I have visited psych facilities and I liked Sandy; I didn’t want him in one. Yes, he didn’t remember being on the floor and he had been foggy on details of time—from the first day post-op he seemed to regard the hip surgery as something from his distant past. But it’s so easy to lose track of time. He was good on most everything else—or was he? He was a little wacky the way he went off on stories but he really wasn’t any more wacky than so many his age, who were living at home and driving to the supermarket. So I protested. But I did go back to talk to him a little more.
He greeted me with the same big smile and handshake I had gotten twenty minutes earlier. Same concerns about getting home. “Please, can’t you help me Scott?”(Same “we’re working on it” cop-out from me.) Same discussion, different story about the boys at the club, different details. But no reference to my earlier rounds. When I asked, “do you remember what we talked about 20 minutes ago?” he was all smiles and familiar reassurance. But when I asked specifics they were wrong. That was it. He was confabulating. And he had almost no short-term memory. I wouldn’t stand a chance going up against the nursing home proponents. It was a sad realization—in those few words, a little chat about things of no real consequence, this fine American of 75 years had lost his right to self-determination. He was to be consigned, in his own eyes at least, to the rest of his life in prison. For not remembering.
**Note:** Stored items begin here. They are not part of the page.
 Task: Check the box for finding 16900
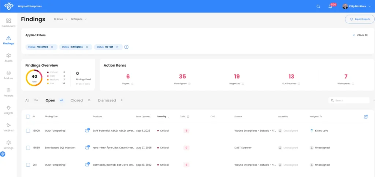[x=28, y=130]
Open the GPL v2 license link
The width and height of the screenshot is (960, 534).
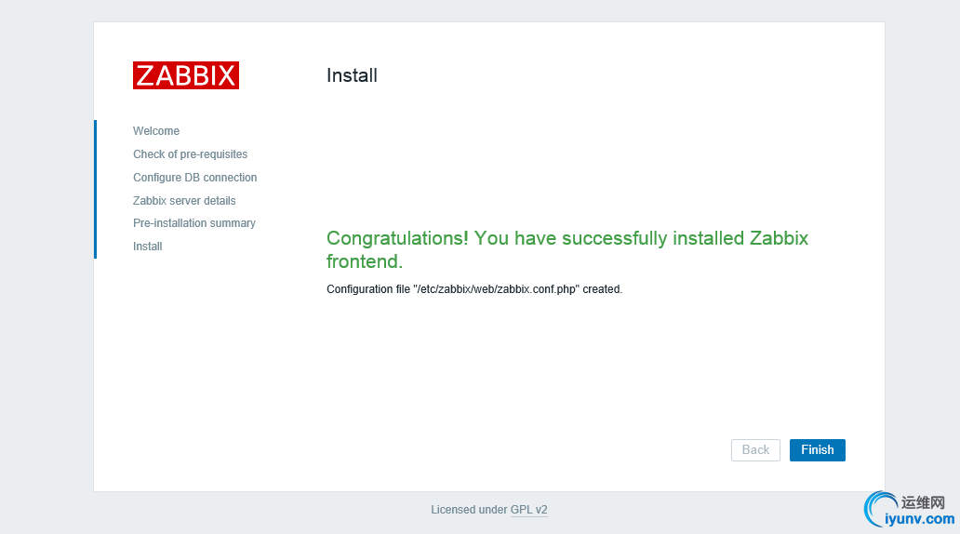[528, 510]
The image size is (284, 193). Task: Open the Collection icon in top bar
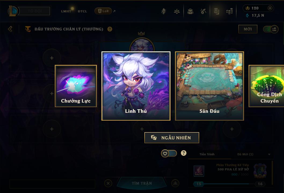coord(164,11)
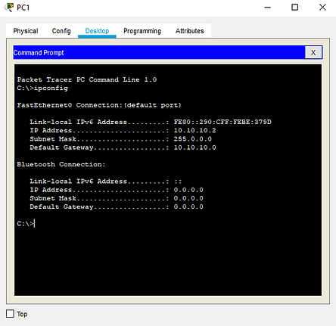This screenshot has height=326, width=336.
Task: Click the Default Gateway 10.10.10.0 value
Action: point(194,147)
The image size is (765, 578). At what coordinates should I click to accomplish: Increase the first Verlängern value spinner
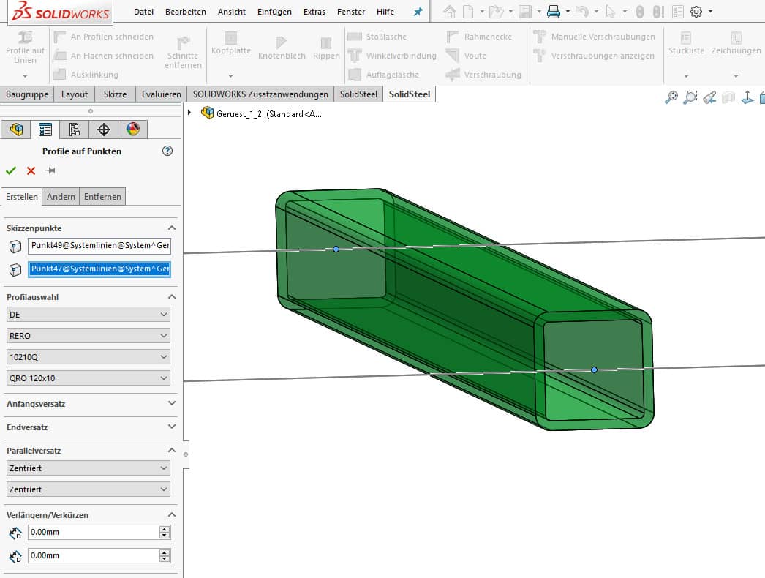[x=165, y=529]
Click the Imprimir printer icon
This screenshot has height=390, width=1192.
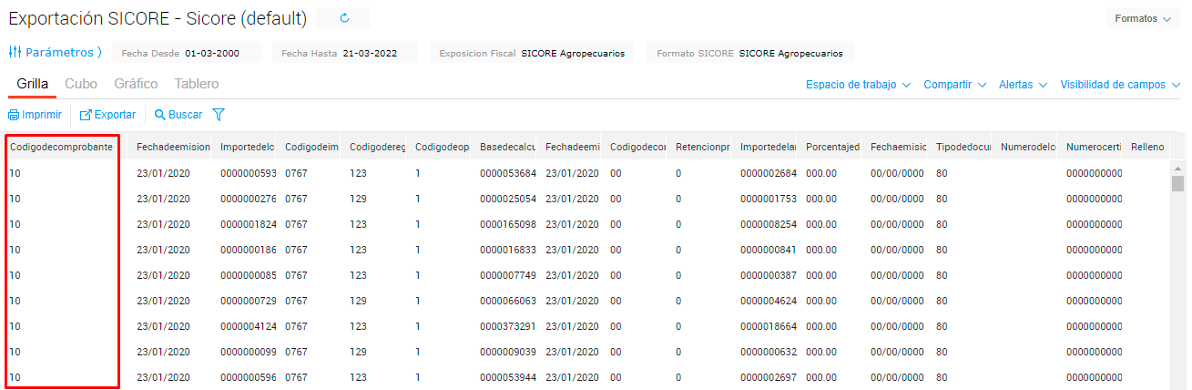pos(14,115)
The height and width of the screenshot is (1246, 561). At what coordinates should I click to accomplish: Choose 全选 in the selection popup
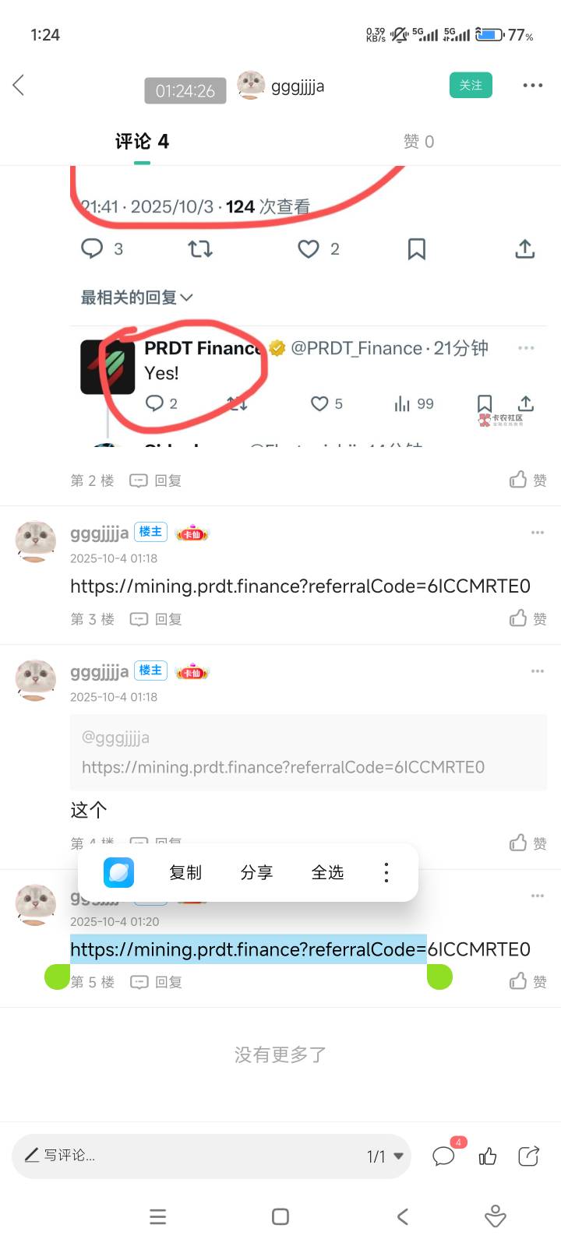327,872
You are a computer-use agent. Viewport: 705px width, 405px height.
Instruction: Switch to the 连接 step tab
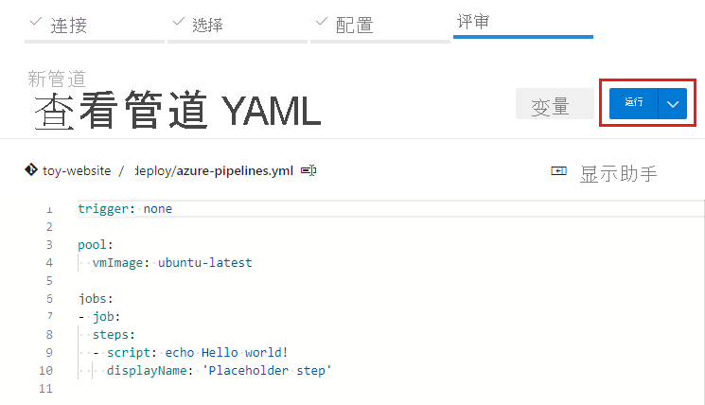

“It’s better for him,” was the standard medical answer. “He’ll be looked after, fed, cleaned—oh and there are many activities.”
“And his apartment—_it was so dirty.”
“He could hurt himself.”
“How can he pay his bills?”
I peeked up from the station as the will of the collective was exercised upon my patient. Tightly strapped down, lest he fall and be hurt, they rolled him out of sight.
The care of a loving family could, I guess, save a man from this. Or the firmer embrace of some sweeter danger.
Scott Haig, MD, is an orthopaedic surgeon and a 2018–19 Doximity Author.